Hong Kong police say giving out batons to off-duty police and setting up WhatsApp channels for the public to report “non-urgent” violence is just a response to the ongoing protests, but the move has sparked concern that it could be abused.
The police explained on Tuesday at their daily press conference that off-duty police officers would be allowed to carry extendable batons to enable them to enforce the law and protect public safety.
Senior officers emphasized that off-duty cops would follow the Police General Orders strictly as the use of batons is regarded as a “use of force”. They also need to show their warrant cards when a situation allows that and to report back on when and how they use the weapon.
Wong Wai-shun, a senior superintendent in operations, said the new measure would help the city to be safer as officers could handle any urgent situation faster. “I believe that this will help build confidence to restore order in the city.”
But police did not disclose how many officers had handed in reports on when they used batons during the months-long protests.
Members of the public have raised concerns, citing a large number of cases from eyewitnesses and news footage during protests over the past three months clearly showing on-duty police threatening to or hitting protesters or passers-by when they liked.
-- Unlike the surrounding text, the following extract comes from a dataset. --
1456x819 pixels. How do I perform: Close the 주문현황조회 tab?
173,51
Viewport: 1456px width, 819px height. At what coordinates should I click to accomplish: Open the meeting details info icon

They alleged that officers did not follow the Police General Orders strictly.
Some images clearly showed that a number of people and protesters suffered head and upper body injuries after being hit by police and many had to go to hospital. The latest case involved a 17-year-old school boy who suffered head injuries when a group of six to seven police hit him with batons in Tai Po MTR station on September 7.
People fear the situation could get worse if officers are not in police uniform.
James To, the Democratic Party lawmaker and deputy chair of the Legislative Council’s security panel, warned that the move could intensify already high tensions between the community and the police and may lead to more conflict. He asked the force to rethink the new measure, Radio Television Hong Kong reported.
He said an off-duty officer may have disclosed his police identity before using a baton to subdue a student, but for bystanders, it may look like a man attacking the student, which could cause bystanders to intervene.
Icarus Wong from the Civil Rights Observer said he was concerned about monitoring whether off-duty officers use their batons in an appropriate and restrained way, Ming Pao Daily reported. He said if an off-duty officer takes a baton out when he has a dispute with a citizen but does not disclose his police identity, it is difficult for the citizen to file a complaint.
But Gary Chan Hak-kan, a lawmaker from the pro-establishment Democratic Alliance for the Betterment and Progress of Hong Kong, who chairs the Legislative Council’s security panel, said he believed the measures could help officers enforce the law. Officers would not use their batons if citizens do not break the law and create disorder.
Executive councilor Ip Kwok-him believed the moves related to police security and self protection. He questioned why radical protesters would be violent toward off-duty officers.
Meanwhile, the police have set up 10 “anti-violence” hotlines on WhatsApp for the public to report “non-urgent” violence anonymously.
The force urged the public to provide intelligence – photos, recordings or videos – about violence to assist them in stopping riots. But they said the hotline is not for general reporting and the officers would not answer incoming calls.
A photo surfaced on Facebook on Tuesday night showing a man, said to be in the audience at a World Cup qualifying match, hanging an anti-government banner in the Hong Kong Stadium.
Lawmaker Charles Mok said setting up hotlines was a form of denunciation and a way to restrain people’s freedom of speech and assembly, while another lawmaker, Lam Chuk-ting from Democratic Party, said police wanted to create a threatening atmosphere, Apple Daily reported.
Previously, Kong Wing-cheung, a senior superintendent of police public relations, denied claims laid against police about indecent assaults and abuse of force when people were detained in police stations. He slammed people for making serious accusations while wearing face-masks or making anonymous complaints.
Netizens also launched a “#wtsappforhk” campaign, calling for people to send photos and videos to show police brutality.